By BosNewsLife Africa Service with reporting by BosNewsLife's Stefan J. Bos
ZANZIBAR CITY, TANZANIA (BosNewsLife)-- Tanzanian Christians were seeking justice Thursday, June 14, after hundreds of supporters of a separatist Islamic group burned two church buildings in the East African nation's semi-autonomous region of Zanzibar.
Last month's clashes were the latest in a series of attacks that saw dozens of churches destroyed in recent years, Christians and activists said.
Police accused the Uamsho (Awakening) group of ordering its followers to destroy the churches on May 26 and May 27 as part of protests against the recent arrest of 30 of its members.
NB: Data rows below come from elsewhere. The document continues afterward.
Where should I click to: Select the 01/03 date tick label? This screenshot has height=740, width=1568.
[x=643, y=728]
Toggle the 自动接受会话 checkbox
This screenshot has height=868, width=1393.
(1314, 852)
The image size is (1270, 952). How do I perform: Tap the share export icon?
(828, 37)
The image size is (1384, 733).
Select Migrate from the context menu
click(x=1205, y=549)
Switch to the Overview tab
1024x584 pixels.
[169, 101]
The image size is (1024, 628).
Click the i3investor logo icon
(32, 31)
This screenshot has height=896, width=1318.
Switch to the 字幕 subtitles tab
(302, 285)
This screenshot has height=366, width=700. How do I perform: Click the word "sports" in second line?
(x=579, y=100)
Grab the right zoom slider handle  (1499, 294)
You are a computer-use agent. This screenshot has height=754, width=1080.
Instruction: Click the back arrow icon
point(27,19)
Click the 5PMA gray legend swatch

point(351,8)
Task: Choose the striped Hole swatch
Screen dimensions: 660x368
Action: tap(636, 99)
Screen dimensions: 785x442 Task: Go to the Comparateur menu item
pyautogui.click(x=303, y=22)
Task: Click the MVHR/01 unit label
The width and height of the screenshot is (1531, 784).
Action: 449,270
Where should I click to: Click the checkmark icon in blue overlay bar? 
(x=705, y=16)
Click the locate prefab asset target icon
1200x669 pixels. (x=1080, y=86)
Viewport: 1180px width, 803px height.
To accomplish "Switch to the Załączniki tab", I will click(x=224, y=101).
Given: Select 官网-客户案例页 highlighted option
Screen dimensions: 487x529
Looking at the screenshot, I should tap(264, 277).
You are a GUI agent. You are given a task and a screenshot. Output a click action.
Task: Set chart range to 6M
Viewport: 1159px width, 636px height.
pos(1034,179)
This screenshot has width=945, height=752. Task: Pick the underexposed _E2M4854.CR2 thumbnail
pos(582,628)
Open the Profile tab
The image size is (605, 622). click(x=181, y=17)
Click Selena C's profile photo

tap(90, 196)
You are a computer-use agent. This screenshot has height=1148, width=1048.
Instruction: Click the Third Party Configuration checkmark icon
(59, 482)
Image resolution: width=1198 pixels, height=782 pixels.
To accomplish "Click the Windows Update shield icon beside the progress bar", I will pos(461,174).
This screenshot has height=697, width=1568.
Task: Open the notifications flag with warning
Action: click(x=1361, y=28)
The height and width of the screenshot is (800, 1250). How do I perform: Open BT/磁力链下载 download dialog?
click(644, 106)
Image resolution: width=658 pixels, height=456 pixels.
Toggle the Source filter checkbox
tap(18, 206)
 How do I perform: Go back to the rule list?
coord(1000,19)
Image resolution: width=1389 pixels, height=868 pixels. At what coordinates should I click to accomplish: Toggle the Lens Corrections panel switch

Christians said the violence began in Stone Town, the historic commercial and tourism center of Zanzibar City, with some 200 Muslims shouting ‘Takbir, Allahu Akbar’ or 'Allah is great'.
The leader of the Tanzania Assemblies of God (TAG) Bishop Dickson Maganga, told Tanzania's The Citizen online news service that a group of people raided his church building Saturday, May 26.
BREAKING IN CHURCH
“They broke into the church and burned plastic chairs before going for my car which they also reduced to a shell,” Bishop Maganga was quoted as saying.
He said “The fire brigade managed to put out the fire before it spread.”
Uamsho, a Swahili acronym of its full name the 'Association for Islamic Mobilization and Propagation', has denied having any part in the unrest, which local media claimed also injured scores of people.
The Islamic movement has called for a referendum on Zanzibar's exit from its union with mainland Tanzania.
The Indian Ocean archipelago of about 1 million people merged with mainland Tanganyika in 1964 to form the modern Tanzania, but Zanzibar retains its own president and parliament.
GOVERNMENT EXTREMIST CRACKDOWN?
Officials claim they are cracking down on extremists, but local Christian leaders have suggested that the Islamic government of Zanzibar at least indirectly supports anti-Christian violence by not giving permits for church buildings and not detaining the real suspects.
Some politicians have reportedly openly supported the destruction of churches.
Recent attacks are part of a wider anti-Christian trend in the region, stressed International Christian Concern (ICC), an advocacy group investigations the incidents.
"Christians say that Islamic attackers have destroyed 25 churches in the past ten years but the Muslim government officials of Zanzibar have failed to bring the perpetrators to justice and rebuild their churches," ICC said published remarks.
ICC’s Regional Manager for Africa, Jonathan Racho, said in a statement to BosNewsLife that his group has urged authorities in Zanzibar "to stop their policies of discriminating against Christians."
FUTURE R REMAINS UNCERTAIN
Tanzania, East Africa's second largest economy, has pledged to have a new constitution in place by 2014, with Zanzibar and the union's future expected to be one of the major issues of debate.
The Uamsho group is gaining popularity following the disenchantment of supporters of Zanzibar's main opposition Civic United Front (CUF) party after its decision to form a government of national unity with the ruling Chama Cha Mapinduzi (CCM) party, Reuters news agency reported.
Christians are concerned that this will lead to growing religious tensions in Zanzibar.